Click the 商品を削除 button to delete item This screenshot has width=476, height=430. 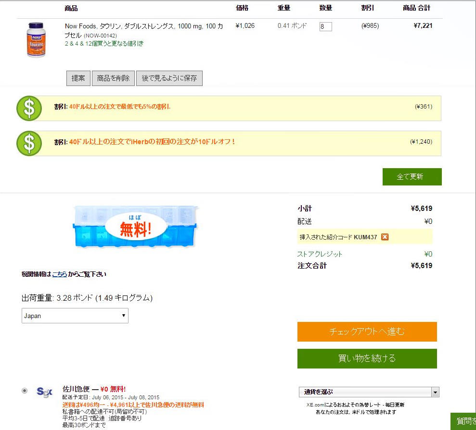(x=113, y=78)
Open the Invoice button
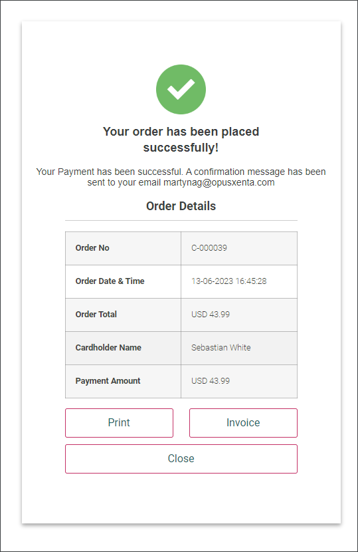Screen dimensions: 358x552 tap(243, 423)
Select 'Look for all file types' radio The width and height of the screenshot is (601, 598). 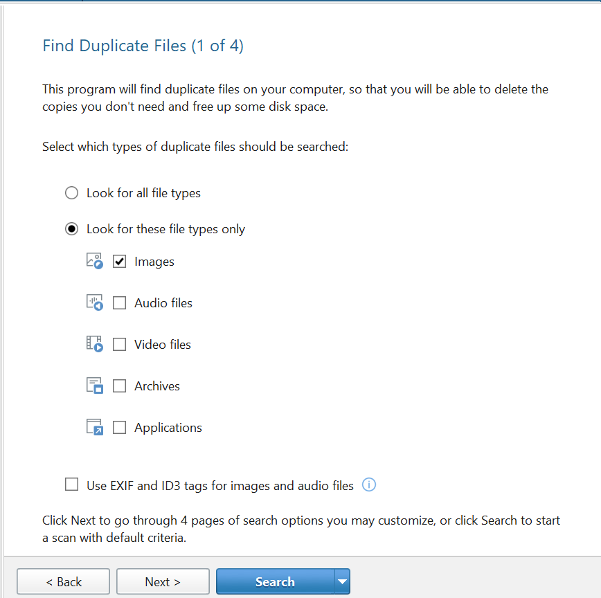tap(71, 193)
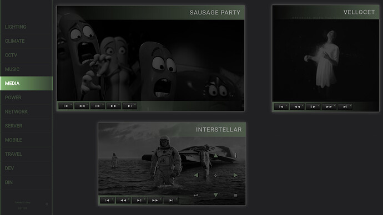Click the up arrow on Interstellar navigation pad
This screenshot has height=215, width=383.
(216, 156)
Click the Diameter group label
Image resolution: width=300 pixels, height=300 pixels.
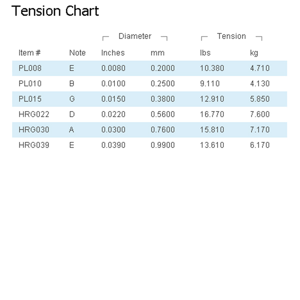tap(135, 36)
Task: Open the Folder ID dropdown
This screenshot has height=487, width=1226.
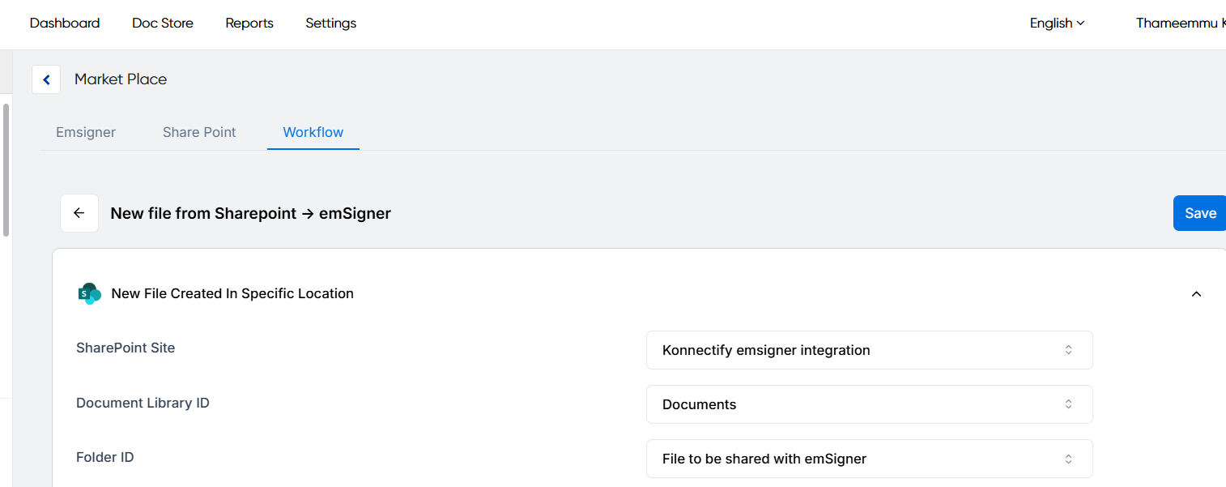Action: tap(869, 459)
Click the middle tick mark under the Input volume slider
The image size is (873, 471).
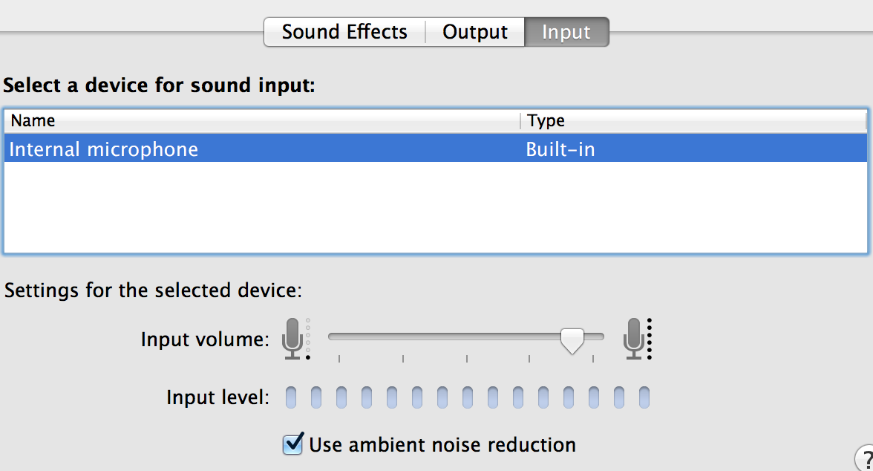point(466,358)
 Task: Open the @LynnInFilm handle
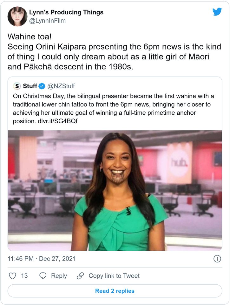[x=47, y=21]
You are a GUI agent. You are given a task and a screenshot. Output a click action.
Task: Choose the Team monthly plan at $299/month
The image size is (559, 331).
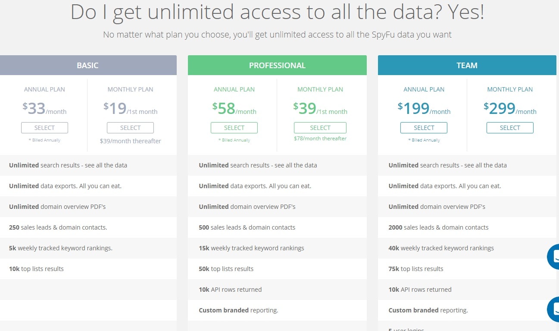(510, 128)
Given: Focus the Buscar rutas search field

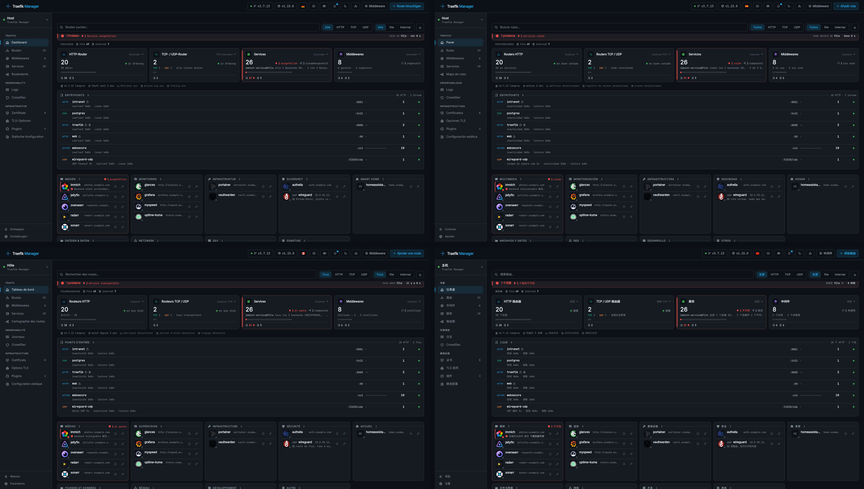Looking at the screenshot, I should tap(619, 27).
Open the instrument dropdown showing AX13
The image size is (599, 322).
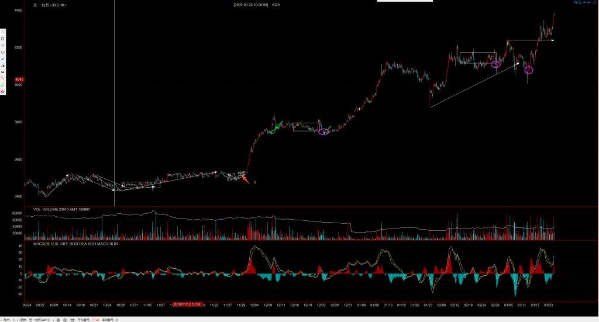tap(53, 320)
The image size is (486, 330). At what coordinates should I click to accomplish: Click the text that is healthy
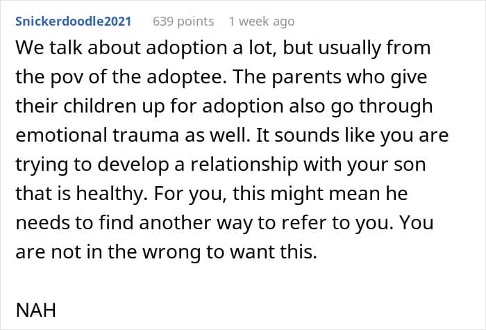(81, 194)
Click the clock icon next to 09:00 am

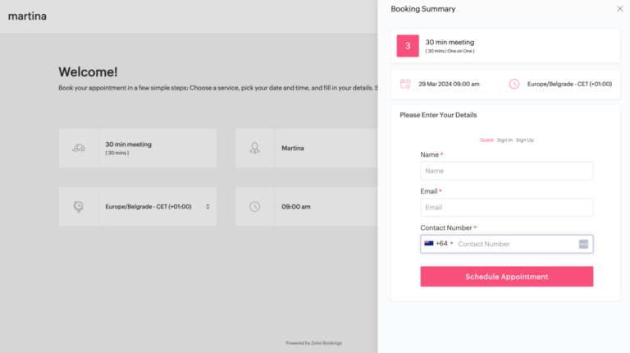click(x=255, y=207)
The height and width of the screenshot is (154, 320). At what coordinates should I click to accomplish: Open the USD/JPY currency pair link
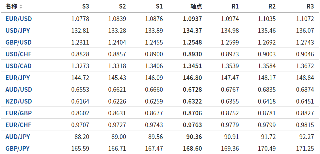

══════════════════════════════

Task brief -> Write out exactly the lines from the one containing "The image size is (599, 322)." to the last line of the records above, both included, and leave out any pictures.

Written reply ->
The image size is (599, 322).
tap(53, 320)
The image size is (486, 330). At what coordinates should I click to accomplish: Click the text that is healthy
(81, 194)
Click the clock icon next to 09:00 am

click(x=255, y=207)
The height and width of the screenshot is (154, 320). At what coordinates should I click to accomplish: Open the USD/JPY currency pair link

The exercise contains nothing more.